In our word count example, we are adding a new column with value 1 for each word, the result of the RDD is PairRDDFunctions which contains key-value pairs, word of type String as Key and 1 of type Int as value. For your understanding, I’ve defined rdd3 variable with type.
filter()
转换用于过滤 RDD 中的记录。 在我们的示例中,我们过滤所有以“a”开头的单词。
filter()
transformation is used to filter the records in an RDD. In our example we are filtering all words starts with “a”.
//过滤数据
//将以”a“开头的字母删除,会将删除结果返回
val rdd4: RDD[(String, Int)] = rdd3.filter(a => a._1.startsWith("a"))

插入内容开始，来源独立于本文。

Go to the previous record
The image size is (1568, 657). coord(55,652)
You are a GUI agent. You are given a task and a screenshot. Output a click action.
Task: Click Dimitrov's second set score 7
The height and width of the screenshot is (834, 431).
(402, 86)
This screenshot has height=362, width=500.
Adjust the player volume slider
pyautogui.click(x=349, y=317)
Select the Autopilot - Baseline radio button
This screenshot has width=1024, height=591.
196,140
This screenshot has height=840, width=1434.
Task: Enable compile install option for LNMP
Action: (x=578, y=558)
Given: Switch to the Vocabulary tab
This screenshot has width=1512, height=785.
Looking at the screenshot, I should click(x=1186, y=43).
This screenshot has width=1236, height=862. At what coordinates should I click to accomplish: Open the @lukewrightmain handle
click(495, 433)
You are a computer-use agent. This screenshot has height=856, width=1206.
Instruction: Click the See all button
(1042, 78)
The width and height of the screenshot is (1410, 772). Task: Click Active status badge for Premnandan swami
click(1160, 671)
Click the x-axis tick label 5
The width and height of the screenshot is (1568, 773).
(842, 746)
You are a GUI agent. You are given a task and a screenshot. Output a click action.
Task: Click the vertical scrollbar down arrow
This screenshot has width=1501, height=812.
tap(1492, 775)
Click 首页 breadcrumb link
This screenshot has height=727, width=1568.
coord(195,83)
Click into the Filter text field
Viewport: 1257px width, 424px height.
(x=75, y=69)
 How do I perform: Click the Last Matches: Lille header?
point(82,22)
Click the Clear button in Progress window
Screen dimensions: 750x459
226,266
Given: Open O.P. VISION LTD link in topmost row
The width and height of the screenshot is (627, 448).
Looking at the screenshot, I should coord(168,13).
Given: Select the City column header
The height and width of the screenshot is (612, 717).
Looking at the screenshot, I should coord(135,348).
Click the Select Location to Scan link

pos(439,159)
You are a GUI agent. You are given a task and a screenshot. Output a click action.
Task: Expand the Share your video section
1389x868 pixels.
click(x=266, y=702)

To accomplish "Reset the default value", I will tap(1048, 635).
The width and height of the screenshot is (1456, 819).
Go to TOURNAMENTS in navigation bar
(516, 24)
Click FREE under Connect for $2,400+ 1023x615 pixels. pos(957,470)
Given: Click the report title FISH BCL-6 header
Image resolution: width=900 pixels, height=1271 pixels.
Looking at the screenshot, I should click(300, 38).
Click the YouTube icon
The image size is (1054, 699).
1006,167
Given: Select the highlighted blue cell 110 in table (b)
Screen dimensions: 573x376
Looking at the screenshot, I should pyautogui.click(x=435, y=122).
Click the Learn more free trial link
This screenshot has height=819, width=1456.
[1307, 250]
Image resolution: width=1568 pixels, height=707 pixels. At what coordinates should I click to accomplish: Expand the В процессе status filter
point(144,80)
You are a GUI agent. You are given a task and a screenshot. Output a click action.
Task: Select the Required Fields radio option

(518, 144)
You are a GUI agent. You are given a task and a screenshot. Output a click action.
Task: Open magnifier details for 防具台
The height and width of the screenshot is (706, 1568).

println("---------打印filter前5行------------")
rdd4.collect().take(5).foreach(println)
结果:
---------打印filter前5行------------
(anyone,1)
(anywhere,1)
(at,1)
(and,1)
(anyone,1)
reduceByKey()
将每个键的值与指定的函数合并。 在我们的示例中,它通过对 value 应用 sum 函数来统计单词字符的个数。 我们的 RDD 的结果包含唯一单词及其计数。
reduceByKey()
merges the values for each key with the function specified. In our example, it reduces the word string by applying the sum function on value. The result of our RDD contains unique words and their count.
//统计每个单词个数
/*
输入数据
(anyone,1)
(anywhere,1)
(at,1)
(and,1)
(anyone,1)
。。。
*/
val rdd5: RDD[(String, Int)] = rdd3.reduceByKey(_ + _)
println("---------打印reduceByKey前5行------------")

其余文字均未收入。